How are the values and ideals of the United States manifested in politics and policies? Why, in the “Land of the Free”, are people still fighting to attain the inalienable rights enshrined in the foundation of our democracy? Can politicians and legislators serve the two masters of the American people and wealthy election donors with integrity? In his first solo exhibition at The Delaware Contemporary, Chawky Frenn asks us to be true to our values and protect the legacy that made the United States a beacon of democracy and human rights. Although our history is plagued with cruelty and hostility, it is still ripe with abundant decency, compassion, and empathy. Frenn’s life, teaching, and art attests to this abundance.
Despite the use of facsimiles of the United States Constitution as the canvas for the paintings, and the quotes from politicians, We the People is not only political, it is humanistic, civic, social, ethical, moral, and even spiritual.
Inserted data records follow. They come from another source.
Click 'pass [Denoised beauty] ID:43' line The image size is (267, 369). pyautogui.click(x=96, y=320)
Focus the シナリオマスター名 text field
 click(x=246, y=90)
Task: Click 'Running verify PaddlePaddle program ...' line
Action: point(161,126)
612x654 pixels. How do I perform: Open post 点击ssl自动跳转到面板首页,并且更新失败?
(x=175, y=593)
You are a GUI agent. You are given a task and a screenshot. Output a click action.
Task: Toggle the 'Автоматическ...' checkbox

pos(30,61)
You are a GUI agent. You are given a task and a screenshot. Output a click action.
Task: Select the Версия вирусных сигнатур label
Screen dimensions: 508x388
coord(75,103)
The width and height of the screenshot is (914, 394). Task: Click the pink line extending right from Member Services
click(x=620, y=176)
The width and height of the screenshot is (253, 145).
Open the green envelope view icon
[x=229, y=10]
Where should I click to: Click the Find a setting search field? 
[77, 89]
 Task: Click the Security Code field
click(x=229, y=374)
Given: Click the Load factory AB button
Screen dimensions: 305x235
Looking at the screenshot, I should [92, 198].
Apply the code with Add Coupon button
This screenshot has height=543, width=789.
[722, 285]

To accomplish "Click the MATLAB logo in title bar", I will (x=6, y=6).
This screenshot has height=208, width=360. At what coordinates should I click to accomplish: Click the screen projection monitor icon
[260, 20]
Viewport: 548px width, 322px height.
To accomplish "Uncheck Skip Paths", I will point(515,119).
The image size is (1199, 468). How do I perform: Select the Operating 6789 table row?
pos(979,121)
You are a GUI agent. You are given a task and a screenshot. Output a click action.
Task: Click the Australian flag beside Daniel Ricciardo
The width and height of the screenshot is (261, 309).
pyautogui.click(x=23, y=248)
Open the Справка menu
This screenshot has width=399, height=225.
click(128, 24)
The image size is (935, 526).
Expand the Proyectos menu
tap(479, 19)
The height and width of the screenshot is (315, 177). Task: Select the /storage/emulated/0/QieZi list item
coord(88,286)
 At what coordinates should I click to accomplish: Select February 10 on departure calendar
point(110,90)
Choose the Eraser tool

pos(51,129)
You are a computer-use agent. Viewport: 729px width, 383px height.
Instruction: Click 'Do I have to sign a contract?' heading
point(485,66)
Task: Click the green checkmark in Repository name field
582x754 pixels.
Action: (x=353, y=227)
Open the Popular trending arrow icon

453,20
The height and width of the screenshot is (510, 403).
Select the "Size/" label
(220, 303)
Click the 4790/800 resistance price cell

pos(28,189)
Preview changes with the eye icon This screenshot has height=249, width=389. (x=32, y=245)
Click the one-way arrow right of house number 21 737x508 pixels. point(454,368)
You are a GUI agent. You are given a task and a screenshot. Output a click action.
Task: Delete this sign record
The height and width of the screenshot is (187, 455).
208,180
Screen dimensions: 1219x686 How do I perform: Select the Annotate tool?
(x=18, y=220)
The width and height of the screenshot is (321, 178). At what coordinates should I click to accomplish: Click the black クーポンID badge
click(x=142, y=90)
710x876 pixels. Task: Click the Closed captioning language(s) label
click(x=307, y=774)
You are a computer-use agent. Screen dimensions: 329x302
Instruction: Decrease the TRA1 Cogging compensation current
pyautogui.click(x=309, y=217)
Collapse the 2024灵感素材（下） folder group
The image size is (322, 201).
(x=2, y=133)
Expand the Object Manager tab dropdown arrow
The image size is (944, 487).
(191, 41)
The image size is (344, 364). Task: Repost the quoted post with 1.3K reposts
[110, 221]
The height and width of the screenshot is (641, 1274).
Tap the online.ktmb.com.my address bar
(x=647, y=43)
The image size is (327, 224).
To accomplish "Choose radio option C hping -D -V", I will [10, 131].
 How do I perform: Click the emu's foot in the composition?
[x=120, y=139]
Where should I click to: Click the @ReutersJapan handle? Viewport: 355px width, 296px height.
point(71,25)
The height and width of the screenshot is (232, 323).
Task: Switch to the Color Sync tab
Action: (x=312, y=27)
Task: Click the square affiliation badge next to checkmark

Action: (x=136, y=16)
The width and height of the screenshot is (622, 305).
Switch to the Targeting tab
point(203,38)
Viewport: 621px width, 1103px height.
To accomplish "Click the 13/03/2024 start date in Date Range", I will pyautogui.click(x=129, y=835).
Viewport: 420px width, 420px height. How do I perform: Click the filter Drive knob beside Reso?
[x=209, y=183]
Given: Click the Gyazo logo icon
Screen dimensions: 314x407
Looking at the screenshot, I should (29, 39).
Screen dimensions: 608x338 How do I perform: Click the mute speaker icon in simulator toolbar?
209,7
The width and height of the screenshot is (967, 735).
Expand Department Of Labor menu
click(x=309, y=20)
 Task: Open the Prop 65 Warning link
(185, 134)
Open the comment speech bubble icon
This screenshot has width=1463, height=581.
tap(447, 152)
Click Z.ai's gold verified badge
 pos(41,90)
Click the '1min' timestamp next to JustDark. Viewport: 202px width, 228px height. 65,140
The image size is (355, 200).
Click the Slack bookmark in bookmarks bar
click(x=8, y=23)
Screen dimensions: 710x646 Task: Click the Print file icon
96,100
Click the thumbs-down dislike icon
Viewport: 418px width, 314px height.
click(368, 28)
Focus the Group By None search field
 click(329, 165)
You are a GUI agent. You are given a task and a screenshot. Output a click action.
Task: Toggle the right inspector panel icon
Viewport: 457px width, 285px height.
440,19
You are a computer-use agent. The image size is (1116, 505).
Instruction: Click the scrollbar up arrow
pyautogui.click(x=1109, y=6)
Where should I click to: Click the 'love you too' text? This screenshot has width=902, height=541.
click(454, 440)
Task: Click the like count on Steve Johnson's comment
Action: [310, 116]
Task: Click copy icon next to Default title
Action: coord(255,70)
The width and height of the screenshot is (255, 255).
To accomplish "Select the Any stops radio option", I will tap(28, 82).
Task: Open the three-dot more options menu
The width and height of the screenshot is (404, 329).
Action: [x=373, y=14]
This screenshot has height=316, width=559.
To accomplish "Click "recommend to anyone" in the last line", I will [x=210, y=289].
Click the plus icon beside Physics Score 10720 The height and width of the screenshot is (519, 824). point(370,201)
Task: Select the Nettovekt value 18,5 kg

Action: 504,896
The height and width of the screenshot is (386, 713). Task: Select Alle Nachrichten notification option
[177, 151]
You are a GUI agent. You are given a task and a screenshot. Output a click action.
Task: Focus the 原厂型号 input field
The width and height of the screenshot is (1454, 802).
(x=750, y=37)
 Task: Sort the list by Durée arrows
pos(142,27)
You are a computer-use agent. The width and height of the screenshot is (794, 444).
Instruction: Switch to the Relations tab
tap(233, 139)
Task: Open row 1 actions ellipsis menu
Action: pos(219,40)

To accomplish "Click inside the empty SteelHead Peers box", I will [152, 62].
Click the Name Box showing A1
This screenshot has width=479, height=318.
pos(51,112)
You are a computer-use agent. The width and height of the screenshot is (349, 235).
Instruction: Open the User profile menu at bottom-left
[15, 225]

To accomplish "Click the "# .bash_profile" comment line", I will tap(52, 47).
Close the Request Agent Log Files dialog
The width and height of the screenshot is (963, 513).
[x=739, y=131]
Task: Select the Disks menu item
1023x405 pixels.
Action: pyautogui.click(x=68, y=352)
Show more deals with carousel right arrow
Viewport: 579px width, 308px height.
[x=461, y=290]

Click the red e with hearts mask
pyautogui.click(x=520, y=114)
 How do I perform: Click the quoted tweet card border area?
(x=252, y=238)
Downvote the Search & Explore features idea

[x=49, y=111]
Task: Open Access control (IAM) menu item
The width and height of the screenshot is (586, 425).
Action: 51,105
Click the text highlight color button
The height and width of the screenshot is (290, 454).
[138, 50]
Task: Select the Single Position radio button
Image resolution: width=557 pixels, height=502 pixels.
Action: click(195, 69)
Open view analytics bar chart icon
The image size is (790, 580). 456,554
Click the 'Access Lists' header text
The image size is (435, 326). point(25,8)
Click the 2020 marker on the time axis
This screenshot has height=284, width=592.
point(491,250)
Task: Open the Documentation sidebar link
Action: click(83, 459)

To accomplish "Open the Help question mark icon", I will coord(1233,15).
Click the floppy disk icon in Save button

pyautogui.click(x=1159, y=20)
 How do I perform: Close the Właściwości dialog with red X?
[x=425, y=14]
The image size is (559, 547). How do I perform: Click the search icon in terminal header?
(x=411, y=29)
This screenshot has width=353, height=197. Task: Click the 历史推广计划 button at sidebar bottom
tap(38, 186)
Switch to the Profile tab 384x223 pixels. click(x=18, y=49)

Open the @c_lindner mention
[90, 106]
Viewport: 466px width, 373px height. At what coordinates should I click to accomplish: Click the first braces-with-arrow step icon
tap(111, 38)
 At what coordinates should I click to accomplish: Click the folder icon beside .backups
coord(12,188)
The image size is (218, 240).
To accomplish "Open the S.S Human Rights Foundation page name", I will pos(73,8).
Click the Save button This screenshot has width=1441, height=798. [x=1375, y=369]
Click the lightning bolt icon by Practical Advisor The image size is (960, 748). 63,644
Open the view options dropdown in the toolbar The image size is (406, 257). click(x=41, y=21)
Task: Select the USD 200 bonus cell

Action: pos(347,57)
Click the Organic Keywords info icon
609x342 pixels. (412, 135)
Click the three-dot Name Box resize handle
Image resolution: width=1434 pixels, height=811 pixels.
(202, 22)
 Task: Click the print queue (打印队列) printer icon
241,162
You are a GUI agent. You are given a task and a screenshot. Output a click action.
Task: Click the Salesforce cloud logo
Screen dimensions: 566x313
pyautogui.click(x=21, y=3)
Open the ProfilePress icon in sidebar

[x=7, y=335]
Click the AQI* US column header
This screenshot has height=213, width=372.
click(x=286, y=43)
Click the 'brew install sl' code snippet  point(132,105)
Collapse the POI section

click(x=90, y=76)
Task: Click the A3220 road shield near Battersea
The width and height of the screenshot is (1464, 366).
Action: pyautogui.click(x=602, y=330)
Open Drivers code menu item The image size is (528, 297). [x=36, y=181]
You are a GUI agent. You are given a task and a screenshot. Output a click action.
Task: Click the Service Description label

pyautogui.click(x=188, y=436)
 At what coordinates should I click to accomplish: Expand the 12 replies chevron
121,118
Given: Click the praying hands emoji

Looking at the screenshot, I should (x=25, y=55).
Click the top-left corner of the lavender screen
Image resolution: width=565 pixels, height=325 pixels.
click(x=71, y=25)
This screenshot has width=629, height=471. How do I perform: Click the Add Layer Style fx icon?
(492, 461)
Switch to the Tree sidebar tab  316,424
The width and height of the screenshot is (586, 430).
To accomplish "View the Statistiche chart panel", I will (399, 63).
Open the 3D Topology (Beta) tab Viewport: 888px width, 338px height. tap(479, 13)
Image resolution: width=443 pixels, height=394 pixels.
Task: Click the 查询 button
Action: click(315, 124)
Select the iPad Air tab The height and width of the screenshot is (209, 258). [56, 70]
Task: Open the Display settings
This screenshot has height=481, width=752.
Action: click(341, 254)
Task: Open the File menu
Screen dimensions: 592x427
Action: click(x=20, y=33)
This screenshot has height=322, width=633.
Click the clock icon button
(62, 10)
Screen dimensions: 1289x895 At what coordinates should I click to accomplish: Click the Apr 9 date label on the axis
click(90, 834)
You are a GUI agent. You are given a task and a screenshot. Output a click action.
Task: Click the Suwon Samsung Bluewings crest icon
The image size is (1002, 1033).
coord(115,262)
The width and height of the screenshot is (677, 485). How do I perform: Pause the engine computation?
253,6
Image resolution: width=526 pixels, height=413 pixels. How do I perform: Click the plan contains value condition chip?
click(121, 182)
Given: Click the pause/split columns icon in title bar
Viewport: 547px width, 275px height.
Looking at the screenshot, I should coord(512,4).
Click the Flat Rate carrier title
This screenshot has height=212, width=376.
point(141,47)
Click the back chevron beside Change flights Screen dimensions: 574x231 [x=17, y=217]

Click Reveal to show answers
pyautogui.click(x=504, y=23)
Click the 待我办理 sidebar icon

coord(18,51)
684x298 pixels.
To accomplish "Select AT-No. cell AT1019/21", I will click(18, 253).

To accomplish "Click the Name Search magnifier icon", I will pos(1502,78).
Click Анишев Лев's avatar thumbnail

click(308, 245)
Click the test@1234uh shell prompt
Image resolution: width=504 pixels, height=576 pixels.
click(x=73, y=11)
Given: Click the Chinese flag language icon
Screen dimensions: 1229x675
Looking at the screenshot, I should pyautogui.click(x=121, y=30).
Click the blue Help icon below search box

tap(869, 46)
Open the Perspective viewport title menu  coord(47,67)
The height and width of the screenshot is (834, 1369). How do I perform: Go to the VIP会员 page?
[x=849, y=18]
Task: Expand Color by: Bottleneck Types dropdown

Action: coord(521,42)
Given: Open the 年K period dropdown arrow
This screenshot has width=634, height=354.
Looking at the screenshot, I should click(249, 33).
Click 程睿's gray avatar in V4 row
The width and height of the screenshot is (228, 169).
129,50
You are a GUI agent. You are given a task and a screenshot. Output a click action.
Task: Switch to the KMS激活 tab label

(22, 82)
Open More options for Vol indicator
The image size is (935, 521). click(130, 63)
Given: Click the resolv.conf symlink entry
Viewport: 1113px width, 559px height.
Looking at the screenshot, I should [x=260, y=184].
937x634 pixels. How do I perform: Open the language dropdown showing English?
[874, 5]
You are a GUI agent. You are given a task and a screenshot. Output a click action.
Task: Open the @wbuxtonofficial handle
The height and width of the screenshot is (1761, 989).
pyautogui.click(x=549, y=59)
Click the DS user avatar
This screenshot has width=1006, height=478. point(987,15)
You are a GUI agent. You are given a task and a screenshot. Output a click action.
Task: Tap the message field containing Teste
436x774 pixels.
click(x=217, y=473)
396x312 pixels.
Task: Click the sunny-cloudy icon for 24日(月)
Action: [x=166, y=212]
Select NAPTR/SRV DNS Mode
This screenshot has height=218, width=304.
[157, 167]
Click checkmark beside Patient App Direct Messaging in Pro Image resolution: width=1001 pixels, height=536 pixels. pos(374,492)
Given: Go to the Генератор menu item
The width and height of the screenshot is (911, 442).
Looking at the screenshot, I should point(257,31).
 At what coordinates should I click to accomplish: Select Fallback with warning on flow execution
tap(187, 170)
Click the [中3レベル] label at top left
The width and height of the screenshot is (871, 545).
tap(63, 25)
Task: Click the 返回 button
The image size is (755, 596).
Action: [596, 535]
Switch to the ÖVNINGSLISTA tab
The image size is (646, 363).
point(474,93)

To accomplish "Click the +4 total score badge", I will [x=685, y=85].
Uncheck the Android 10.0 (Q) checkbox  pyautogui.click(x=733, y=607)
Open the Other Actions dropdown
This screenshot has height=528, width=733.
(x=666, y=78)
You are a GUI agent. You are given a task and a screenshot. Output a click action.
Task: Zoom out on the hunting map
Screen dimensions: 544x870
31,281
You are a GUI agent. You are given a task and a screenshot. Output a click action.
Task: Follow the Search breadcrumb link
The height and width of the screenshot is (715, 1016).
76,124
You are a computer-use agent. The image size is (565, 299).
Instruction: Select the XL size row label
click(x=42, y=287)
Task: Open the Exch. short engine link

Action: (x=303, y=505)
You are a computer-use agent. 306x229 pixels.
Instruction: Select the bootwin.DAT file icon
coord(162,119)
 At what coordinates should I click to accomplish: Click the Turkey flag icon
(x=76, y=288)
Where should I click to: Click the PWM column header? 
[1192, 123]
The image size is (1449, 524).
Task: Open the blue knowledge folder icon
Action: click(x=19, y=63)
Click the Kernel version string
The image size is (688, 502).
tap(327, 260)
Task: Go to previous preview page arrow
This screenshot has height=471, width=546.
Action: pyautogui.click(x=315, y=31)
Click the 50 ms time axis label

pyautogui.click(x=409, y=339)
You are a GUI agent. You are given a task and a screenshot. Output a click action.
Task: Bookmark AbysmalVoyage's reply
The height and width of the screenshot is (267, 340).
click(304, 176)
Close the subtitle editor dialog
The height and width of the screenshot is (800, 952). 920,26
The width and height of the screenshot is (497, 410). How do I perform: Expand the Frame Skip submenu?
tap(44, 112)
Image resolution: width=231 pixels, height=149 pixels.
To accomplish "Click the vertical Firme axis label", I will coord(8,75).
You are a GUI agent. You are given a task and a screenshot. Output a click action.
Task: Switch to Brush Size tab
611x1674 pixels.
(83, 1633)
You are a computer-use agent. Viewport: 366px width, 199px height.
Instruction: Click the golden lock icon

We the People is a tribute to Goya’s The Disasters of War, Otto Dix’ The War, Henry Moore’s London’s War – The Shelter Drawings, and Käthe Kollwitz’ and Leon Golub’s oeuvre. It is an active meditation fueled by empathy for humanity, awareness of the interconnectedness of humankind and nature, and recognition that people share similar basic rights, needs, and hopes. This series aspires to promote ideals that inspire people around the world, and seeks to stimulate a candid dialogue leading to a more just, peaceful, and sustainable world.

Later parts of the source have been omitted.